Whenever a line in the records below contains "agent", pick it out.

──────────

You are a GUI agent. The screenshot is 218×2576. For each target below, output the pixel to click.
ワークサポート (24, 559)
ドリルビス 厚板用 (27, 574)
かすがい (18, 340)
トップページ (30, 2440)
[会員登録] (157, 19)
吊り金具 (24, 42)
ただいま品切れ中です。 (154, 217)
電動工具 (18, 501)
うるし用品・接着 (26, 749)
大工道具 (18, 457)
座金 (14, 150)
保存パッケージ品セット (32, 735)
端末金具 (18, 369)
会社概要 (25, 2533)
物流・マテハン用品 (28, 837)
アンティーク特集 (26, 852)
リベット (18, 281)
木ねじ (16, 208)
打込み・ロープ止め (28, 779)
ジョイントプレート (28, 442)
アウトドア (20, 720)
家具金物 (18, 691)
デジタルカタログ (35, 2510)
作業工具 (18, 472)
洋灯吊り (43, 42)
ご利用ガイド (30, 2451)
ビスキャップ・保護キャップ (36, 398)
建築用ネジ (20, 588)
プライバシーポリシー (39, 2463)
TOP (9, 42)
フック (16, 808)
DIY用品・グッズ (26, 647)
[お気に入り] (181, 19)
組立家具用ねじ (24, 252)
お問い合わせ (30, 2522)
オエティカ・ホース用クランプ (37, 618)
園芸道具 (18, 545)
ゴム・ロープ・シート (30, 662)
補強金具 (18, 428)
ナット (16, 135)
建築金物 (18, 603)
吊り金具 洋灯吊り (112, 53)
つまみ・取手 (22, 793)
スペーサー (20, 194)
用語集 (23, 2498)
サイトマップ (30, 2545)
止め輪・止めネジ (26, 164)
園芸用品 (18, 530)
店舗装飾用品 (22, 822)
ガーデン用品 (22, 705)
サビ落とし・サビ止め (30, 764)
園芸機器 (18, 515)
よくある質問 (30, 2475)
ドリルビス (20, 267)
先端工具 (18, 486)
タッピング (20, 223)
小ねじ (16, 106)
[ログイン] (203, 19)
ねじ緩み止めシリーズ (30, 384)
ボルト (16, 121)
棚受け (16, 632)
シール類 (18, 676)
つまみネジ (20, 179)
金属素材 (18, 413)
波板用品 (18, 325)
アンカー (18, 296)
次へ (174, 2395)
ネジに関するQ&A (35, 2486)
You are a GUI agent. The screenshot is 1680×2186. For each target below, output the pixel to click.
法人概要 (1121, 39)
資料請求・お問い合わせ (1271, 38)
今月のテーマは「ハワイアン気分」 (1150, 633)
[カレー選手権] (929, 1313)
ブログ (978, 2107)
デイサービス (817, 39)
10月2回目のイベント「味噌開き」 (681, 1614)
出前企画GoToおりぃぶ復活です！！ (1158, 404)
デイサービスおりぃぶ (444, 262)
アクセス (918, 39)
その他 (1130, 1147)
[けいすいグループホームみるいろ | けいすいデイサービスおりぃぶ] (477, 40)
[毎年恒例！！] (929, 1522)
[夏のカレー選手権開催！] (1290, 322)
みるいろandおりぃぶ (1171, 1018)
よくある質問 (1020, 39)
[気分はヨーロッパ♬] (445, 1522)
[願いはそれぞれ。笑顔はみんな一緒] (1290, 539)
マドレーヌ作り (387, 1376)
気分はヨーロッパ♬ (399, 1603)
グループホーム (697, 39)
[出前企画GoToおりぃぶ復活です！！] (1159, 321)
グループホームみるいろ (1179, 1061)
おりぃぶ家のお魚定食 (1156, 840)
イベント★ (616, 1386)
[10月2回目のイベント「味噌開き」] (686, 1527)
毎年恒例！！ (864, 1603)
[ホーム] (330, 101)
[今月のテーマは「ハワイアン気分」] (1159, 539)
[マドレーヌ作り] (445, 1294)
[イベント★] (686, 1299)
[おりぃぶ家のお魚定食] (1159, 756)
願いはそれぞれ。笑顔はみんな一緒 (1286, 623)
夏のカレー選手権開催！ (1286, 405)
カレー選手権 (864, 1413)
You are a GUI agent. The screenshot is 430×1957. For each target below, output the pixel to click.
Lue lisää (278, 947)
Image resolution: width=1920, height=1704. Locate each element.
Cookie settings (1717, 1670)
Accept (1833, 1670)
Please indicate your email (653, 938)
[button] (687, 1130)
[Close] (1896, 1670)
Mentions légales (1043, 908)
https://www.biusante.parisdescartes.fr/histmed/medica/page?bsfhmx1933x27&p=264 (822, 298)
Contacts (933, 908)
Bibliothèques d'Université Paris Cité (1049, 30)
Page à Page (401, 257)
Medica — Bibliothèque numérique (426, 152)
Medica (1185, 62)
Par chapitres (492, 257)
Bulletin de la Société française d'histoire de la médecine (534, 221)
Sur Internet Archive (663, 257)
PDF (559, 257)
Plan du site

──────────

→ Answer to this exercise:
You are a GUI agent. The screenshot is 218×2576. For each target below, output the pixel to click.
You are a GUI agent. The screenshot is 1680×2186. For each target below, output the pixel to click.
You are a GUI agent. The screenshot is 430×1957. For each target below, output the pixel to click.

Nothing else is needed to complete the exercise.